[torqueusers] Limit size of standard output / standard error
Chad Vizino
vizino at psc.edu
Mon Dec 15 09:12:13 MST 2008
Hi David,
David Singleton has addressed this at his site in OpenPBS (see post
below). We've modified it for Torque use at our site and it works
great. From src/resmom/linux/mom_mach.c:
Put this with other externs:
extern char *path_spool;
From mom_over_limit():
#if NO_SPOOL_OUTPUT == 0
#define VARSPOOLUSERLIM_KB 20480
/* check file sizes in PBS spool area */
if (pjob->ji_qs.ji_svrflags&JOB_SVFLG_HERE) { /* only on MS */
char path[64];
char *suf;
struct stat sbuf;
(void)strcpy(path, path_spool);
(void)strcat(path, pjob->ji_qs.ji_fileprefix);
suf = path+strlen(path);
(void)strcat(path, JOB_STDOUT_SUFFIX);
if ( (stat(path, &sbuf)==0) &&
(sbuf.st_size>>10 > (off_t)VARSPOOLUSERLIM_KB) ){
sprintf(log_buffer, "stdout file size %luKB exceeded limit %luKB",
((unsigned long)(sbuf.st_size>>10)), (unsigned
long)VARSPOOLUSERLIM_KB);
return (TRUE);
}
(void)strcpy(suf, JOB_STDERR_SUFFIX);
if ( (stat(path, &sbuf)==0) &&
(sbuf.st_size>>10 > (off_t)VARSPOOLUSERLIM_KB) ){
sprintf(log_buffer, "stderr file size %luKB exceeded limit %luKB",
((unsigned long)(sbuf.st_size>>10)), (unsigned
long)VARSPOOLUSERLIM_KB);
return (TRUE);
}
}
#endif
Regards,
-Chad
Chad Vizino
Pittsburgh Supercomputing Center
> Subject: Re: [torqueusers] User's job can mess up the system so thatno jobs run
> Date: Fri, 07 Sep 2007 21:44:14 +1000
> From: David Singleton <David.Singleton at anu.edu.au>
> Reply-To: David.Singleton at anu.edu.au
> Organization: ANUSF
> To: Atwood, Robert C <r.atwood at imperial.ac.uk>
> CC: torqueusers at supercluster.org
>
>
> This is a hacky bit of code we have at the end of mom_over_limit()
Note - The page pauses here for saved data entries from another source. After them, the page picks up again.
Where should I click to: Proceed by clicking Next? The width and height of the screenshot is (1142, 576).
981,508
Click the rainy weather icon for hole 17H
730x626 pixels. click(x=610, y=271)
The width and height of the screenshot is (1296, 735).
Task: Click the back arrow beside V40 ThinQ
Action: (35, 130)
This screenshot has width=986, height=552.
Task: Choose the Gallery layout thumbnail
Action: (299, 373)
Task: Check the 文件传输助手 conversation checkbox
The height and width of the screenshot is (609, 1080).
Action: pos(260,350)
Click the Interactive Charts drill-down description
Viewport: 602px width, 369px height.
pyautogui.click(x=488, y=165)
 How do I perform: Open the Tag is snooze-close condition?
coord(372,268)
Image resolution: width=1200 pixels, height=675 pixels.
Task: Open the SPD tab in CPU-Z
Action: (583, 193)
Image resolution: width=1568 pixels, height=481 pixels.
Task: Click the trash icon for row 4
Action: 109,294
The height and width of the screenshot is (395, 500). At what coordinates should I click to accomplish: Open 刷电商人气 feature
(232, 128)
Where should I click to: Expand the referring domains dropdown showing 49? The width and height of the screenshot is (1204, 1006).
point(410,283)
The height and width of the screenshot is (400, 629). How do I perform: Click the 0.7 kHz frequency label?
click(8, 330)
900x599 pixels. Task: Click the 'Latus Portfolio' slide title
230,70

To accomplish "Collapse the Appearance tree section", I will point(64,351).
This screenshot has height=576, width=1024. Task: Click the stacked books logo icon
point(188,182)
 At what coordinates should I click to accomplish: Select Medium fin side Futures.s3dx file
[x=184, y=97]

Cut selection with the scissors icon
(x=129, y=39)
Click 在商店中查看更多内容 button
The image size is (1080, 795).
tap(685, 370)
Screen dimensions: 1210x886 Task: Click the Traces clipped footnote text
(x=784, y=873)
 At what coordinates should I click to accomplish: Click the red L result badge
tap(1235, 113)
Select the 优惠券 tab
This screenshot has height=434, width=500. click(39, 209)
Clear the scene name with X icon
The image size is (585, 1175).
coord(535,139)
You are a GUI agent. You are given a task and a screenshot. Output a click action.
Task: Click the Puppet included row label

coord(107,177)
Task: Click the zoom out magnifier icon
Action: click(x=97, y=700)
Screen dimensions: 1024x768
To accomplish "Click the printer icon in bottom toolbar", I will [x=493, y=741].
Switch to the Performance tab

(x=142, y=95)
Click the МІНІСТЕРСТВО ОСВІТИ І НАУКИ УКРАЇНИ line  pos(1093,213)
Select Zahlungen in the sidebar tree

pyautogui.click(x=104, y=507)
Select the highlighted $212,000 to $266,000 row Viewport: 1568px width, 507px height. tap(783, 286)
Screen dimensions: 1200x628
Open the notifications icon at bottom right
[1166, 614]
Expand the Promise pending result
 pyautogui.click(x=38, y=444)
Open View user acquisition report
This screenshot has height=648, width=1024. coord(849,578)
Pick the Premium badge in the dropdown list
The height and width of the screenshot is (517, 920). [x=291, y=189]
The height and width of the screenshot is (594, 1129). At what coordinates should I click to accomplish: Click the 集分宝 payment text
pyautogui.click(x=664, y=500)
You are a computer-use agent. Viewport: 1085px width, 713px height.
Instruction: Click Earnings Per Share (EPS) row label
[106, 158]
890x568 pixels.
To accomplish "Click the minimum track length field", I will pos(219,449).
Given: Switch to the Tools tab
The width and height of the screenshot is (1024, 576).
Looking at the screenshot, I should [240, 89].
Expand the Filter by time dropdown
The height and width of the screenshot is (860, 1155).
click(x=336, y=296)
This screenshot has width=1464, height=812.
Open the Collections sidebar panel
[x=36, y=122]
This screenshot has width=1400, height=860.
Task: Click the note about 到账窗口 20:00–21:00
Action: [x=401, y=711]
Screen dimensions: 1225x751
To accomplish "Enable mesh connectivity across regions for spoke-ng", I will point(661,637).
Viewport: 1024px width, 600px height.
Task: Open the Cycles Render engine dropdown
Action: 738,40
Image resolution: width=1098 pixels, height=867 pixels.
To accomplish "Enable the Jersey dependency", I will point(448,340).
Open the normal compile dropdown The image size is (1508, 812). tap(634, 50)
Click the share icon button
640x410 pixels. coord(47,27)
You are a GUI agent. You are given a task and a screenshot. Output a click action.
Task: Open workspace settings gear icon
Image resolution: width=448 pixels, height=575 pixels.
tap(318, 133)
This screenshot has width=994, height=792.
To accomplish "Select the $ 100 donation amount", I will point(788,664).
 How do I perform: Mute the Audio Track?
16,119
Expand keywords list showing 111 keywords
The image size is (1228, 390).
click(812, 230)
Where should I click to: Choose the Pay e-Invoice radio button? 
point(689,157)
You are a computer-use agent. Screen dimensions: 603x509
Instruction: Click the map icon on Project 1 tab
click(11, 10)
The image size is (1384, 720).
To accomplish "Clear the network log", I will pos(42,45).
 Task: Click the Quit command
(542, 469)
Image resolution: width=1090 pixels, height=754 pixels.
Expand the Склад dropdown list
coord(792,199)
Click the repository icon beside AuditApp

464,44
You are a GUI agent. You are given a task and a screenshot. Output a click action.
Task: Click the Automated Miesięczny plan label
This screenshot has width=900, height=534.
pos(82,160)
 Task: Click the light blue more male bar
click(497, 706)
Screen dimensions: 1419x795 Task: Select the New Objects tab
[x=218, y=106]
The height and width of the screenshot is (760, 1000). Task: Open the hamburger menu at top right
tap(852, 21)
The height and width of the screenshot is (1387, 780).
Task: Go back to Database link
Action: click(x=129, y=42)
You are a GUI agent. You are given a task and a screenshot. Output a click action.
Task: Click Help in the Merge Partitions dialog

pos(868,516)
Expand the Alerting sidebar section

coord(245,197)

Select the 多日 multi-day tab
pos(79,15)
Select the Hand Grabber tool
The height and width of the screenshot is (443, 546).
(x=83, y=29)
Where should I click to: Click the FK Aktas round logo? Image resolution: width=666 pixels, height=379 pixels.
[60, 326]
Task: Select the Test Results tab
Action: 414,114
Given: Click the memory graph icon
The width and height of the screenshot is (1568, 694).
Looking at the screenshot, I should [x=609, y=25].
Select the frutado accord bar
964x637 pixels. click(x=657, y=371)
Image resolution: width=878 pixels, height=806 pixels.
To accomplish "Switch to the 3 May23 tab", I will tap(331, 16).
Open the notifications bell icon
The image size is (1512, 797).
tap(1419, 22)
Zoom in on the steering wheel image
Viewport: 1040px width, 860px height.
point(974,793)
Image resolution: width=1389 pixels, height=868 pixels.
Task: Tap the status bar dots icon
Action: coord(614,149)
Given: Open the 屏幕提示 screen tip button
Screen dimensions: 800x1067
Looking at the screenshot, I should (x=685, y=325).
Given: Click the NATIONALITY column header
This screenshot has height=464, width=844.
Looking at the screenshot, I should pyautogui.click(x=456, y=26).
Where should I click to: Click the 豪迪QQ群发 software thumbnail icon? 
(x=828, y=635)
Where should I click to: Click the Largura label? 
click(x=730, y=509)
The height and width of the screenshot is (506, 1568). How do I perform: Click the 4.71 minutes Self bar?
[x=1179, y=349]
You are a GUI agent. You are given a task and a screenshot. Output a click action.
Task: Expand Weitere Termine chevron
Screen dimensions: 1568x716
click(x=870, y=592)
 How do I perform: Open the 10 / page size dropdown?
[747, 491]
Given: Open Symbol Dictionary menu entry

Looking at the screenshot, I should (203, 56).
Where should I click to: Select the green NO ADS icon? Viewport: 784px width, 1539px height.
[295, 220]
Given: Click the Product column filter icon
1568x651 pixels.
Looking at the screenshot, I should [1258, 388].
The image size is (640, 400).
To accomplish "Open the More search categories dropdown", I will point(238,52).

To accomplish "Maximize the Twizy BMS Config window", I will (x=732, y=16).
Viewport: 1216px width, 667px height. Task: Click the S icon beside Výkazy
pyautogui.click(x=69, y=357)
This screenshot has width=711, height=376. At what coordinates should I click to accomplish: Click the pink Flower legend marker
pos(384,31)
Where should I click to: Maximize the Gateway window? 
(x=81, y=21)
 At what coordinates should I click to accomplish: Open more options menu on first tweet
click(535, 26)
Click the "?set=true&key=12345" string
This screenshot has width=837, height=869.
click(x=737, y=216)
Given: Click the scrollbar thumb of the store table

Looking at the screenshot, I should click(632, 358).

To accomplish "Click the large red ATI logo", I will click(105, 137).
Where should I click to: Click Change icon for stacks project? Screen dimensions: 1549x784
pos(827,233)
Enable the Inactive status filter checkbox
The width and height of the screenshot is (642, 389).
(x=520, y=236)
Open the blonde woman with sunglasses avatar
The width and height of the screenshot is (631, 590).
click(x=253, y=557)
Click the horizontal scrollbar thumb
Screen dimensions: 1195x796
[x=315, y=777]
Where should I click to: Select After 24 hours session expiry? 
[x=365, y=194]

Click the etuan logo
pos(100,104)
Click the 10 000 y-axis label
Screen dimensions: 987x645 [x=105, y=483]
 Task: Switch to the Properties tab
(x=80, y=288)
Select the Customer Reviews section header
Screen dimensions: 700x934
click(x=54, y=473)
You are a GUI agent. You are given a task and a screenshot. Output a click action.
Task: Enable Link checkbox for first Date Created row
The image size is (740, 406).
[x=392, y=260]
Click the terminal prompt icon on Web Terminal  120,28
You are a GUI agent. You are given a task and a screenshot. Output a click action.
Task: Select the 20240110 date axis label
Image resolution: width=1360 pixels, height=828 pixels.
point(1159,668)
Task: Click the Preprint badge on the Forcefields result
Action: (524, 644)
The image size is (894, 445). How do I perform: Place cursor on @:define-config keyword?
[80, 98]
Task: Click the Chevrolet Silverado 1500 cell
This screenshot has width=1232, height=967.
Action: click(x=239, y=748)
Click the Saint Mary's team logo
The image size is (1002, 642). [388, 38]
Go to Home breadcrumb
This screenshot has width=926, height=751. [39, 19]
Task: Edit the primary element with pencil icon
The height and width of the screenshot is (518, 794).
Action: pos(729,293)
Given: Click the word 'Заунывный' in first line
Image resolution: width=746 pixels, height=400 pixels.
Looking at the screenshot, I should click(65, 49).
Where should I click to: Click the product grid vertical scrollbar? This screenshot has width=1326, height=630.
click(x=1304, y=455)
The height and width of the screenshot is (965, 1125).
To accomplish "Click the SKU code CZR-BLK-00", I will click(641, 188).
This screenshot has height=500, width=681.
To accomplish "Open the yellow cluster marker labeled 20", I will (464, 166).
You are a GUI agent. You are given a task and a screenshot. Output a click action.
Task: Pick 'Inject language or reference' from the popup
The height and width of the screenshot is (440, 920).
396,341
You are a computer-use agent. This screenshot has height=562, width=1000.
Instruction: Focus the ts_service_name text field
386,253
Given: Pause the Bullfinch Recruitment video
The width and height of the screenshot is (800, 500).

> in our PBS - it kills jobs when spooled stdout or stderr reach 20MB
> (who will ever read 20MB of text!). It would need modifying for
> Torque.
>
> David
>
> /* This should be a mom config option */
> #define CHECKVAR
>
> #if !defined(NO_SPOOL_OUTPUT) && defined(CHECKVAR)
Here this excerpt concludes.